▶ [Set task]
Reproduce every line of the records below, requests included, and shift each coordinate in the answers by -78. Omit the pictures.
= = = = = = =
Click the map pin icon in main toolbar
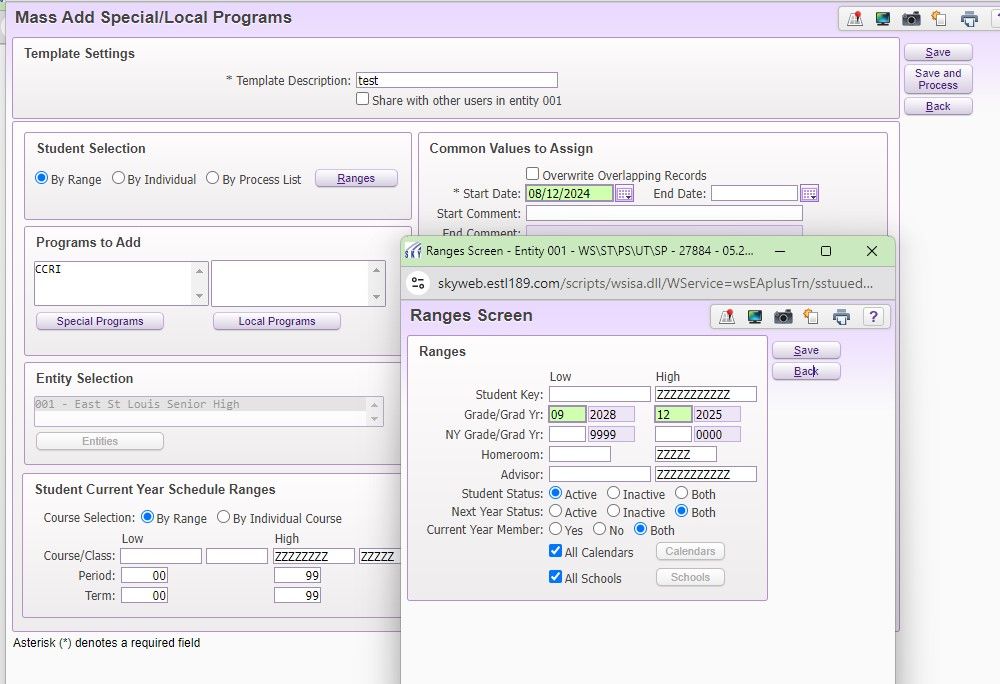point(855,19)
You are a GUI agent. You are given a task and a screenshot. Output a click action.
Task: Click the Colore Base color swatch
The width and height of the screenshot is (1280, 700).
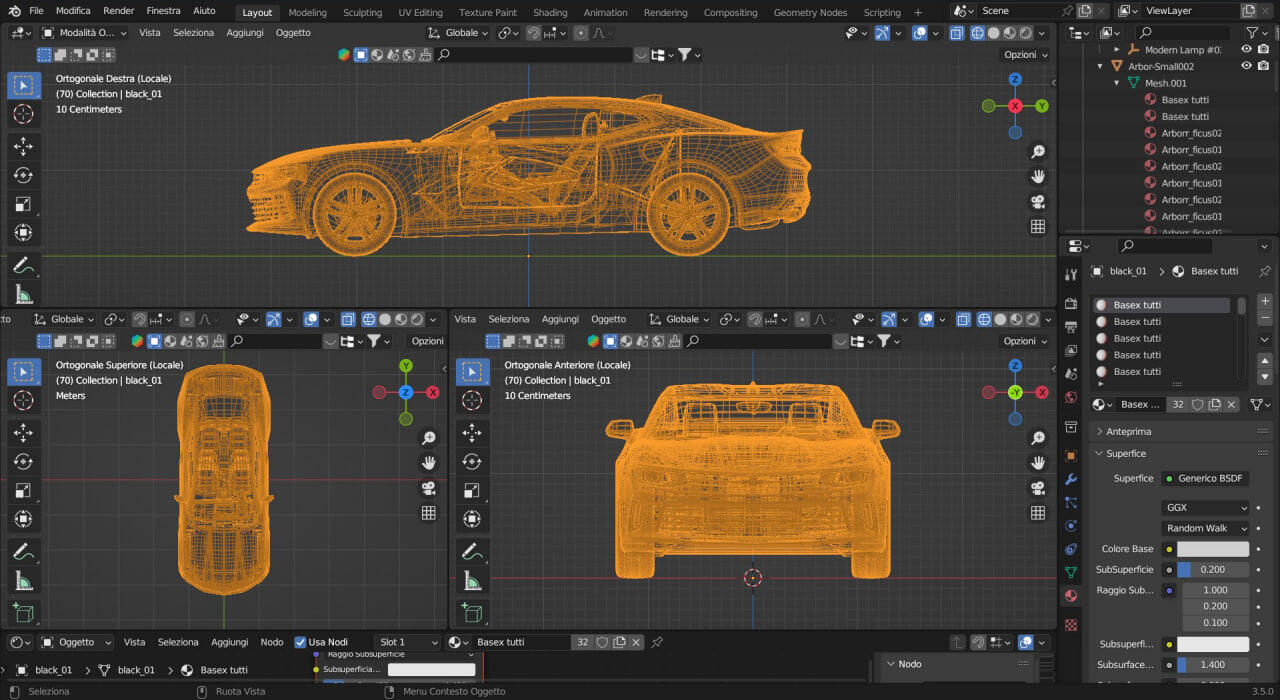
= = = = = = =
▶ [Worked answer]
Click the map pin icon in main toolbar
point(777,-59)
You are a GUI agent. You are given a task and a screenshot. Output a click action.
Task: Click the Colore Base color swatch
The width and height of the screenshot is (1280, 700).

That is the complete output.